Schon im 9. Jahrhundert wurde ein Ort namens „Milisunge“ urkundlich erwähnt. Er lag an einer strategisch günstigen Fuldafurth und galt als wichtige Straßenkreuzung. Kaiser Otto III. schenkte 973 das Land einem gewissen Dietrat von Melsungen. Zur Schenkung gehörte auch ein Militärbau, aus dem vermutlich nach und nach eine Festung hervorging. Diese gilt als Vorgänger des aktuellen Schlosses und wurde im späten 12. Jahrhundert errichtet. Der Sälzerweg und die Nürnberger Straße trafen an der „Burgus Melsungen“ zusammen und zogen Händler und Handwerker in die langsam entstehende Stadt.
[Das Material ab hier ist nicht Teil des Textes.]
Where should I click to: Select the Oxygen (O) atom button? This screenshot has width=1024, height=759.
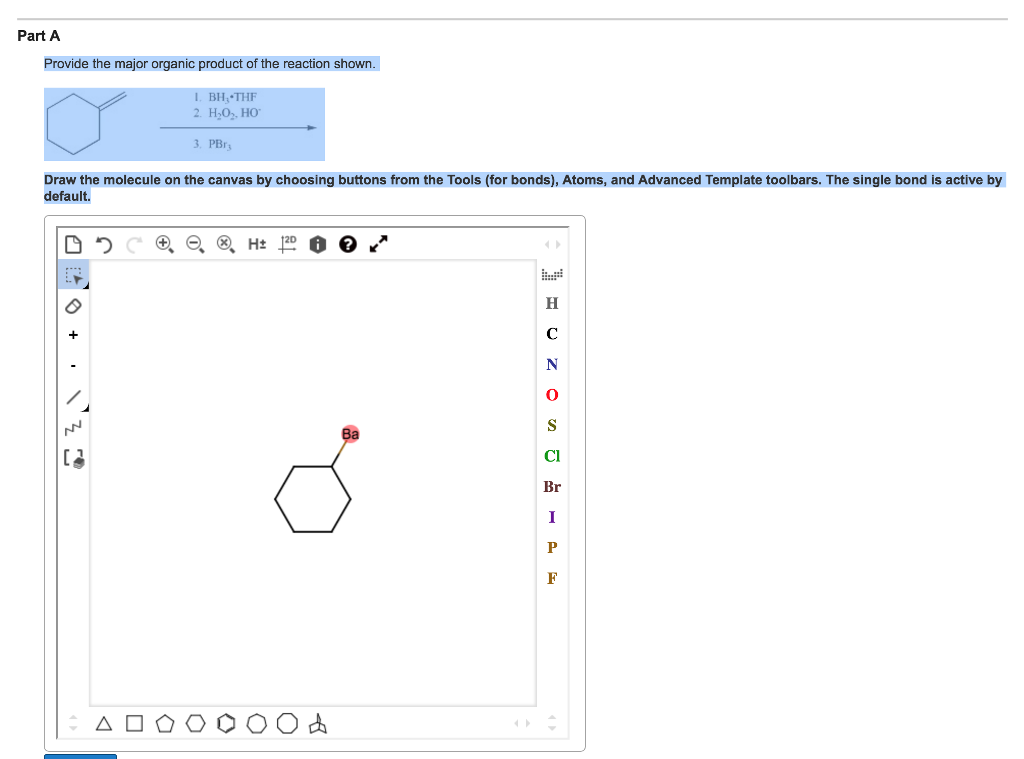pos(551,395)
Streitigkeiten unter den Herrscherhäusern führten dazu, dass die Burg nach knapp 300 Jahren dem Verfall preisgegeben wurde. Als Statthalter ließ Wilhelm IV., Sohn Philipps des Großmütigen im Jahre 1550 ein Jagdschloss errichten. Sein Vater kam nach fünfjähriger Verbannung aus den Niederlanden zurück und machte das Schloss zu seinem Hauptwohnsitz. Einige Gärten in unmittelbarer Umgebung gehörten ihm bereits und wurden zum repräsentativen Schlosspark umgestaltet. Die ehemaligen Burgmauern hat man komplett abgetragen oder als Steinbruch genutzt.
Später zogen die Heere des Dreißigjährigen Krieges durch Deutschland, entvölkerten und verwüsteten weite Landstriche. Der berühmte Feldherr Tilly gastierte über ein Jahr mit seinen Truppen im Melsunger Schloss und plünderte die Stadtbevölkerung aus. Mit dem Abzug der Soldaten machte Moritz der Gelehrte, ehemals Landgraf von Hessen-Kassel das Schloss zu seinem Zweitwohnsitz. Der musisch begabte Adelige fertige in den Räumlichkeiten über 400 Skizzen und Zeichnungen an. Die meisten Werke stellen Melsungen, das Schloss und die nähere Umgebung dar und sind deshalb von unschätzbarem Wert für die Chronisten der Stadt.
In den nachfolgenden Jahrhunderten wurde das Bauwerk wiederholt als Kaserne genutzt, durch einen Marstall ergänzt und während des Zweiten Weltkriegs zum Gefängnis umfunktioniert. Führungen werden zwar nicht angeboten, doch lohnt ein Spaziergang durch den angrenzenden Englischen Garten. Von dort genießt man einen herrlichen Blick auf das im Stil der späten Weserrenaissance errichtete Melsunger Wahrzeichen.